- [Assignment]:
Please convert the lines of the records into a numbered list, beginning with the line that contains "The height and width of the screenshot is (875, 1167)." and continuing through the line that contains "The height and width of the screenshot is (827, 1062).". Leave out blank lines and anything outside that span.

[Data taken from a collection]
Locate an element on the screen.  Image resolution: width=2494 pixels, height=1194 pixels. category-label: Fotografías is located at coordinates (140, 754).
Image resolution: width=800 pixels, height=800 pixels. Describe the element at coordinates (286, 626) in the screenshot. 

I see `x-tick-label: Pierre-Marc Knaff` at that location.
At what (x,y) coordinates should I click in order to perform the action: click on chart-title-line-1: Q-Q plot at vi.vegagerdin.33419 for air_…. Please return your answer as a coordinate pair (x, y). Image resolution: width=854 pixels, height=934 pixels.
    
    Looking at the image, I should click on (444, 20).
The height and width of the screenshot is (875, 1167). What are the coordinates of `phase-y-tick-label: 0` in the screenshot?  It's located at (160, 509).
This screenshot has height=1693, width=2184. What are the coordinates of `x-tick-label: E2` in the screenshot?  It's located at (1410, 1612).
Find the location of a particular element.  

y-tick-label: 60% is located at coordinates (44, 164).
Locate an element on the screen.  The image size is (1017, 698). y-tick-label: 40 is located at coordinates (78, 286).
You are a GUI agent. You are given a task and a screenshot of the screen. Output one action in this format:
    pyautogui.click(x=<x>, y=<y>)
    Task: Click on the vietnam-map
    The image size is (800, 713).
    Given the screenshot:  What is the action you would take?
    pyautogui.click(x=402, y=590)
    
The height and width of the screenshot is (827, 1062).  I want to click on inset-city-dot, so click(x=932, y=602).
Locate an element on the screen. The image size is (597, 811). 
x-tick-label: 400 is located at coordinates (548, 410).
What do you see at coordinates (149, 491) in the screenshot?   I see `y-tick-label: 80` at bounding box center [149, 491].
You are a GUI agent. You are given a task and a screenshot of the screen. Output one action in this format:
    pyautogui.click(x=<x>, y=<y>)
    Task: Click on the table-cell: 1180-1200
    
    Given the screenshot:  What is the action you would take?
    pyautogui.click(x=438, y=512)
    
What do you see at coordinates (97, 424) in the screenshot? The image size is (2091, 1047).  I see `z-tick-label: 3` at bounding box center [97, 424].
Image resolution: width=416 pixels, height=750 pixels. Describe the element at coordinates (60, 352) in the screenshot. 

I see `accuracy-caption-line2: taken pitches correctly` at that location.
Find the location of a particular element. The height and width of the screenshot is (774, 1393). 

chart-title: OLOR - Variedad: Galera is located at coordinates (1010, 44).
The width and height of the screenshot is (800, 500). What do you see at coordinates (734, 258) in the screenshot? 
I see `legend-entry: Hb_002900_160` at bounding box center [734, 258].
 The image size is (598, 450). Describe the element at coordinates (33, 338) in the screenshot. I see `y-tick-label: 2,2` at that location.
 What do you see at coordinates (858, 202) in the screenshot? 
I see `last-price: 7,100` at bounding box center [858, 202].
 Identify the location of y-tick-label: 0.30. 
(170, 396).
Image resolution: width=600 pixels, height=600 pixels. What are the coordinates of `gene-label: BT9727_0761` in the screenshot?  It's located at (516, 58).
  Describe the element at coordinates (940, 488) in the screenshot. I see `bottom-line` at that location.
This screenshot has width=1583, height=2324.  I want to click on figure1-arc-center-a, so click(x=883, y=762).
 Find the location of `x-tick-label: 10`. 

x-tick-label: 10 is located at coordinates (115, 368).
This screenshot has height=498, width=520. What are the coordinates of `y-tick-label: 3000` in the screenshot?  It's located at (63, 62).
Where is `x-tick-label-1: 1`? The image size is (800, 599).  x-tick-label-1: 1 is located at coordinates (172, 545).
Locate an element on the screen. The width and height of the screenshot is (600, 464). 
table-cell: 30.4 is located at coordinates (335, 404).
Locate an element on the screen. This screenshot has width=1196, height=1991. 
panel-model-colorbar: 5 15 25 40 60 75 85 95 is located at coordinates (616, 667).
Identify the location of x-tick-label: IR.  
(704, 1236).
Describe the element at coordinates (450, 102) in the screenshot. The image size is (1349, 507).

- [Solved problem]:
1. The height and width of the screenshot is (875, 1167). What are the coordinates of `phase-y-tick-label: 0` in the screenshot?  It's located at (160, 509).
2. This screenshot has height=1693, width=2184. What are the coordinates of `x-tick-label: E2` in the screenshot?  It's located at (1410, 1612).
3. Find the location of a particular element.  
4. y-tick-label: 60% is located at coordinates (44, 164).
5. Locate an element on the screen.  The image size is (1017, 698). y-tick-label: 40 is located at coordinates (78, 286).
6. You are a GUI agent. You are given a task and a screenshot of the screen. Output one action in this format:
7.     pyautogui.click(x=<x>, y=<y>)
8.     Task: Click on the vietnam-map
9.     The image size is (800, 713).
10.     Given the screenshot:  What is the action you would take?
11.     pyautogui.click(x=402, y=590)
12. The height and width of the screenshot is (827, 1062).  I want to click on inset-city-dot, so click(x=932, y=602).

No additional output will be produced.